— EXCERPT PROVIDED —
When a couple goes through separation or divorce, there is frequently a tendency for one or both parents to "bad mouth" the other parent to the children. Dr. Richard Gardner, an American child therapist and forensic psychiatrist developed two terms that he believed described this situation.
The words "Parental Alienation" involve behaviours of a parent in his/her attempts to discredit the other parent and influence the child not to be with that parent.
"Parental Alienation Syndrome" is a term that was used by Dr. Gardner to describe the resulting behaviours and attitudes in the child after Parental Alienation had occurred. According to him, it is a form of "mind control" that the child cannot resist which results in strong rejection of the other parent by the child. Dr. Gardner's writings state that diagnosis of this syndrome could take up to several months.
At times parents and lawyers in other countries have argued in child custody and access cases that "Parental Alienation Syndrome" exists. In fact, some internet websites claim that judges have actually moved children from the care of the parent who is alienating the children into the home of the other parent.
There is, however, a great deal of controversy about Dr. Gardner's work with some professionals supporting it and others describing it as "misleading at best, and dangerous and damaging at worst" (intermedia-inc.com/title.asp?sku=DE06&subcatID=25).

— STORED DATA —
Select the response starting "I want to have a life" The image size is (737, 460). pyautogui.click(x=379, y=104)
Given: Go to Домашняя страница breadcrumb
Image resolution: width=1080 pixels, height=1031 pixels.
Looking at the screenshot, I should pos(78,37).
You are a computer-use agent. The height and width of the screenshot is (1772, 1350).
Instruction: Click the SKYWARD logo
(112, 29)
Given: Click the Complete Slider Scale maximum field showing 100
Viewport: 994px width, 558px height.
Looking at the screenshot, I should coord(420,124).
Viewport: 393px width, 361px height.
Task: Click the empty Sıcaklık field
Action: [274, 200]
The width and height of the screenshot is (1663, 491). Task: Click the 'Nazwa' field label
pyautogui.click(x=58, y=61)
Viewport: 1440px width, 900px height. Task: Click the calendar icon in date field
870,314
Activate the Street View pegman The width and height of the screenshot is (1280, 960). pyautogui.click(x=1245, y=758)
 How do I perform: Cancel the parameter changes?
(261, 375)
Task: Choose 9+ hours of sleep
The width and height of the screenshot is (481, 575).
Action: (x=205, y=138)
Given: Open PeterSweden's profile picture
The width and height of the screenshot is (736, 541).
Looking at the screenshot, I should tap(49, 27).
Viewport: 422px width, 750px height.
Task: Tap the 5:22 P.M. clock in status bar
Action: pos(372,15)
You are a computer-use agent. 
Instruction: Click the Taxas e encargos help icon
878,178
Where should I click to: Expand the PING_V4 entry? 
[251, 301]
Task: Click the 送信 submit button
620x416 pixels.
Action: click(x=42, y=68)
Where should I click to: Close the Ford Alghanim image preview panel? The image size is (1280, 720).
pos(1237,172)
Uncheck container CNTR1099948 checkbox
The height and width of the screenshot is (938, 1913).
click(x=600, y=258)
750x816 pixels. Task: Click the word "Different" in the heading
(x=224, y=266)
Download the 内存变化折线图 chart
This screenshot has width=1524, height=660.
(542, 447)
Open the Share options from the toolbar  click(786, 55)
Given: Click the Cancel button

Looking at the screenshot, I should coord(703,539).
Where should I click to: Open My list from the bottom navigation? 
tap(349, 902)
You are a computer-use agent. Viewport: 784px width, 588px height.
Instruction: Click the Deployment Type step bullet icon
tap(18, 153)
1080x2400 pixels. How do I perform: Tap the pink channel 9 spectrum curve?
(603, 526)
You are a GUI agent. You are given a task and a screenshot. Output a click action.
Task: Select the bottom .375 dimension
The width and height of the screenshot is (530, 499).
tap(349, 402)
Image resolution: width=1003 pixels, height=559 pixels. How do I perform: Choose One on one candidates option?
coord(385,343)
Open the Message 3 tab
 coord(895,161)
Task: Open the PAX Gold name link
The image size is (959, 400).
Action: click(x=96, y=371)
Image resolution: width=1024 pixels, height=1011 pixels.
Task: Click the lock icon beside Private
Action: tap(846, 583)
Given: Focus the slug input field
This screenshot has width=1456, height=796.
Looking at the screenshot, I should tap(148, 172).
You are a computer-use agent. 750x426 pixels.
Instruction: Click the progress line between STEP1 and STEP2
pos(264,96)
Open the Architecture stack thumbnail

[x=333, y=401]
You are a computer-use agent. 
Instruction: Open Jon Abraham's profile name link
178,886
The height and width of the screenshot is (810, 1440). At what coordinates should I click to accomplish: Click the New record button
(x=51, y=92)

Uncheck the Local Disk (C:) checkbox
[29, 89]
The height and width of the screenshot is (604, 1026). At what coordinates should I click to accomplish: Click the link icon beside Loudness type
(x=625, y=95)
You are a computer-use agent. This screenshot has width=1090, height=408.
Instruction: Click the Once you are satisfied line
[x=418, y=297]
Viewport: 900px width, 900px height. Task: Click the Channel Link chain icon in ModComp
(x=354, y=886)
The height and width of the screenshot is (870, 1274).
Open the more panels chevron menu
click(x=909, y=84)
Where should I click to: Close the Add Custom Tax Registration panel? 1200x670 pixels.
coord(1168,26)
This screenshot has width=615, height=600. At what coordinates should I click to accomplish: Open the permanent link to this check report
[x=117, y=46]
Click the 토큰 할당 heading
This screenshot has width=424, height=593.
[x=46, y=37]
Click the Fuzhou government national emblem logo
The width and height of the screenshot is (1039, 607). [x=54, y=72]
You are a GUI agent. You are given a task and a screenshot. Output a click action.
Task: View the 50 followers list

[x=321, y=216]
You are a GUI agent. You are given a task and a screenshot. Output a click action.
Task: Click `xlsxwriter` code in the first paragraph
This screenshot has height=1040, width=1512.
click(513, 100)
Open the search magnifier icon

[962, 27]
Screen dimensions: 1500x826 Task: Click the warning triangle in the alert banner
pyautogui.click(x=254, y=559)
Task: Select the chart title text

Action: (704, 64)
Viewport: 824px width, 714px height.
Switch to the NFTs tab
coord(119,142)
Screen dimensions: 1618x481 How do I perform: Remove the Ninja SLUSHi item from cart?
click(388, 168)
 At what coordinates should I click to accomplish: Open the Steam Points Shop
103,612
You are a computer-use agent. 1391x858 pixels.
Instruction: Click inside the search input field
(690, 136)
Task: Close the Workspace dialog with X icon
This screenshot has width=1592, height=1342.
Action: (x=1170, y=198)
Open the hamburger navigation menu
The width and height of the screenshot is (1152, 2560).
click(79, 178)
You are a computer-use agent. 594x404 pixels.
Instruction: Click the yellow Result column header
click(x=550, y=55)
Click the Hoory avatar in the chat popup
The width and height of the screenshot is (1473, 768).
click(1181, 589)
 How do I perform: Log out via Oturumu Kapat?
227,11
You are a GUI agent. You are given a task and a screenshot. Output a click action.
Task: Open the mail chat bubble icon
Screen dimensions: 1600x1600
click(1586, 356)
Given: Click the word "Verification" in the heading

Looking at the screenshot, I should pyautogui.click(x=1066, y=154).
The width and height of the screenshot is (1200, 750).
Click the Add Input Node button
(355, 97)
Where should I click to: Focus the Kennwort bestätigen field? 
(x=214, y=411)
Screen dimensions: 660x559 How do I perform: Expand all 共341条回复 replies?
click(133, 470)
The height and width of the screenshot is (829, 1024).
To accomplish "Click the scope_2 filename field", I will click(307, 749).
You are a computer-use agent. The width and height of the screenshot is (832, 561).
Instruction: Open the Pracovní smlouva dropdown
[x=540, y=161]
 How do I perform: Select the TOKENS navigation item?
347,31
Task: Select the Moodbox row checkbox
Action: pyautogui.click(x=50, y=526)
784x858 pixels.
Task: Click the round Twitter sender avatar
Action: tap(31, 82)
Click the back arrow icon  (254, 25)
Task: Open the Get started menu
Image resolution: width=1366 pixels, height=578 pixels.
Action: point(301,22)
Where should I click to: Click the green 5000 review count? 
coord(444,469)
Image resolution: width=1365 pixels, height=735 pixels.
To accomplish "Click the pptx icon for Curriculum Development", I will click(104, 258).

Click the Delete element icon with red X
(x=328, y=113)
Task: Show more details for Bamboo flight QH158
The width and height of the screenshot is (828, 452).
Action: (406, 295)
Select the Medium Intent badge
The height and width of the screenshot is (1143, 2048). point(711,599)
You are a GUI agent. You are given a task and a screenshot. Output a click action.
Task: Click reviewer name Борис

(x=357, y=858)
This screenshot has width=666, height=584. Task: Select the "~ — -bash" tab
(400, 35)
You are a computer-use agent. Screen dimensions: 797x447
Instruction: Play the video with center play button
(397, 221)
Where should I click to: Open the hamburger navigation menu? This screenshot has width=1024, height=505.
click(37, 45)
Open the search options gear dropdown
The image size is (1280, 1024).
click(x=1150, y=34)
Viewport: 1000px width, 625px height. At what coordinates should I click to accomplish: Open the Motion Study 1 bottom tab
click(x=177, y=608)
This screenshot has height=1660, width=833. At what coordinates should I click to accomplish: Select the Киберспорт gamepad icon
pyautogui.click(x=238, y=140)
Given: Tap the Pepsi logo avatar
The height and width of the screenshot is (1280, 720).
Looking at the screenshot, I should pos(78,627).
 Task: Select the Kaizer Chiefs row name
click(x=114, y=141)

— EXERCISE REQUIREMENTS —
Continue the passage on parental alienation and Dr. Gardner's syndrome, picking up after its final sentence.

— ANSWER —
Neither of these terms is found in the Diagnostic and Statistical Manual IV-TR (DSM-IV-TR) which is published by the American Psychiatric Association and used across North America as a standard for diagnosis and treatment of mental illness. Dr. Gardner committed suicide in May 2003, apparently without leaving a successor to carry on his work or answer questions. Because of this, there are very few professionals who would consider diagnosing the child or children with this syndrome. There also appears to be little documentation of this syndrome being used either as a diagnosis or as one being used in Court settings, particularly in Canada to date.
Separation and divorce are very stressful times for parents and their children. Being able to identify one specific reason for a child's reluctance to spend time with one of the parents would be extremely complex, if not impossible.
When children are experiencing stress they need to have the support of as many healthy adults as possible. "Bad-mouthing" another parent limits the child's resources.
This fall I attended a workshop on "Restructuring Family Therapy". The instructor who is a Registered Psychologist stated that he explains alienation to his clients in this fashion. If one parent speaks negatively about the other, the child initially feels s/he can only trust the one who is doing the alienating. As the child matures, however, s/he realizes that the other parent has strengths and then begins to lose trust in the parent who did the bad-mouthing. Now the child has lost trust in both of the parents!
This therapist then tells his clients "Don't worry. There is always a 37 year old on the internet who will tell your child that the child can trust him". Pretty scary, isn't it?
You may not like the behaviours or choices of the child's other parent but do you trust him or her less than the internet predator?
Be very careful! It seems that using the term "Parental Alienation" actually results in the child losing the relationship with both of the parents in the long-term.
Life is choices. I hope you make good ones when it comes to ensuring that your child's needs are met and who will meet them.